### To do
1 – Retype a passage from the baseball letter word for word, beginning with the words "At my first" and stopping after "in the interim?".
2 – In the baseball letter, what derived statistic is said to reflect a pitcher's ability to prevent hits on balls in play?

### Page extract
== == ==
I was impressed with the manner in which you responded
to
Voros McCracken’s thoughtful hypothesis–in the spirit of peer review
and
with
thoughtfulness of your own. And so I am writing with some questions,
comments and opinions about a pitcher’s ‘ability to prevent hits on
balls
hit in the field of play’ as Mr. McCracken puts it or ‘abilities to
prevent balls in play from becoming hits’ as you put it, each as
reflected in a derived statistic called
‘batting-average-on-balls-in-play’.

At my first glance it sounded like voodoo. And it still
does
to a certain
extent. That may be because I am still trying to understand it and to
adjust my point of view. The POV of this statistic is definitely
‘data-mining-after-the-fact’ as opposed to
‘while-it-is-happening-in-real-time-on-the-field’. I guess there is an
implication that this ability is related to something that the pitcher
actually does or can do, but–at least in these 2 articles–no direct
attempt is made to describe what that might be. It could be that this
concept is still young and developing. Have there been other articles
on
the subject in the interim?

My initial instinct supports Mr. McCracken’s conclusion.
== == ==
### Data
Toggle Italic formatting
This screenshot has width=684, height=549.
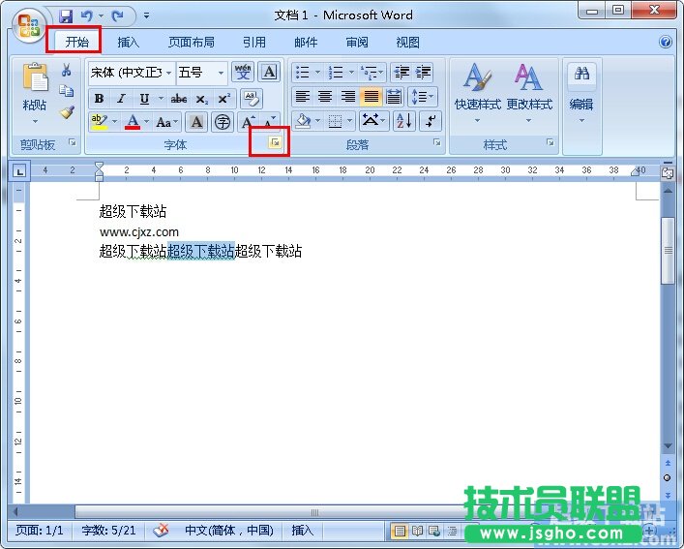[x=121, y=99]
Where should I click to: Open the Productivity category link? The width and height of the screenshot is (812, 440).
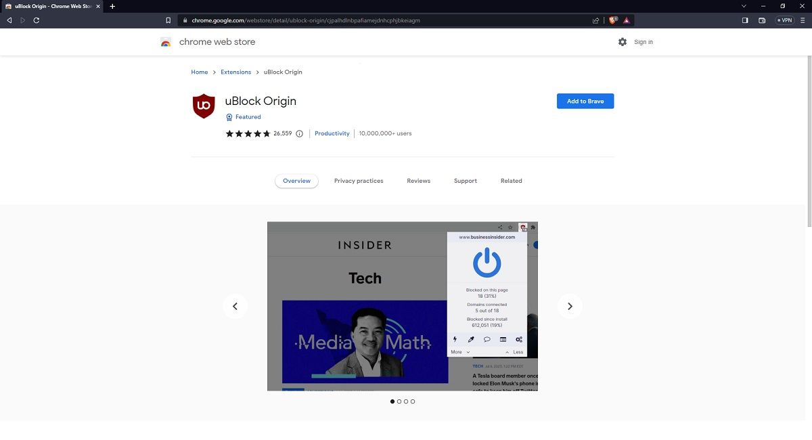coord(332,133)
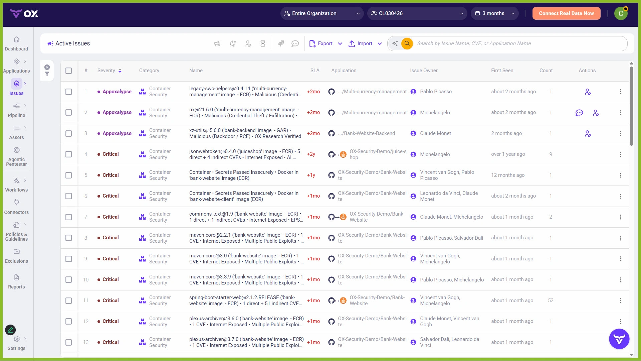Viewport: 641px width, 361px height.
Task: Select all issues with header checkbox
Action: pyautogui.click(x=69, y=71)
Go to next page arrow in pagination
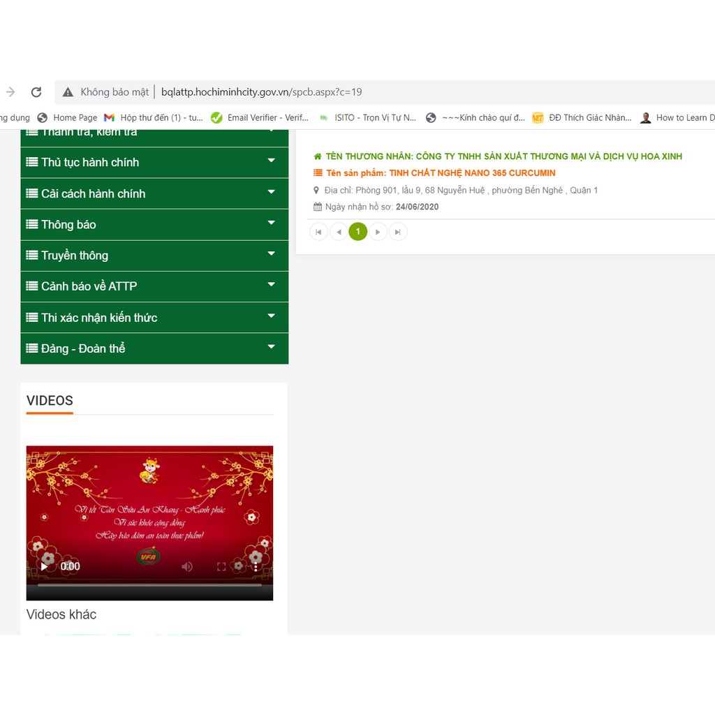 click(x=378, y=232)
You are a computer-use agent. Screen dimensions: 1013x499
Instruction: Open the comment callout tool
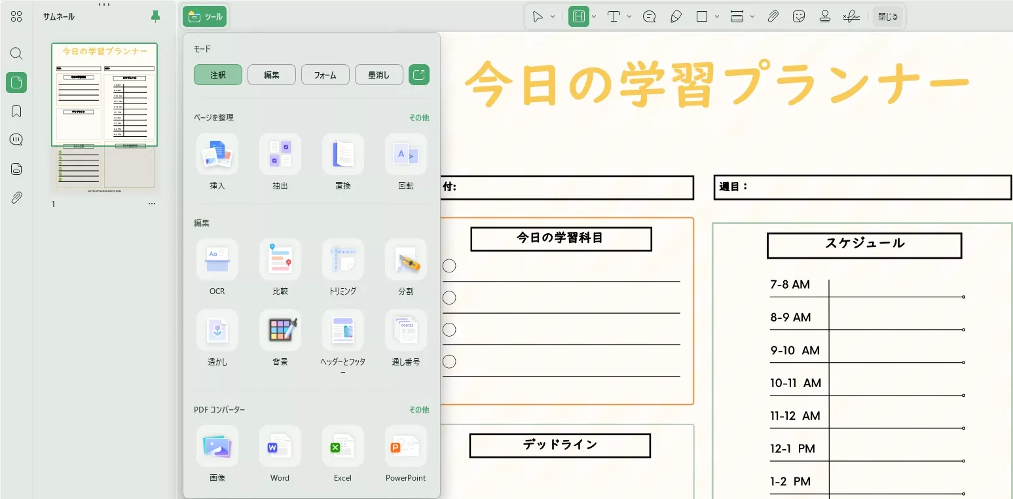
== == ==
### Task answers
1 –
At my first glance it sounded like voodoo. And it still
does
to a certain
extent. That may be because I am still trying to understand it and to
adjust my point of view. The POV of this statistic is definitely
‘data-mining-after-the-fact’ as opposed to
‘while-it-is-happening-in-real-time-on-the-field’. I guess there is an
implication that this ability is related to something that the pitcher
actually does or can do, but–at least in these 2 articles–no direct
attempt is made to describe what that might be. It could be that this
concept is still young and developing. Have there been other articles
on
the subject in the interim?

2 – Batting-average-on-balls-in-play.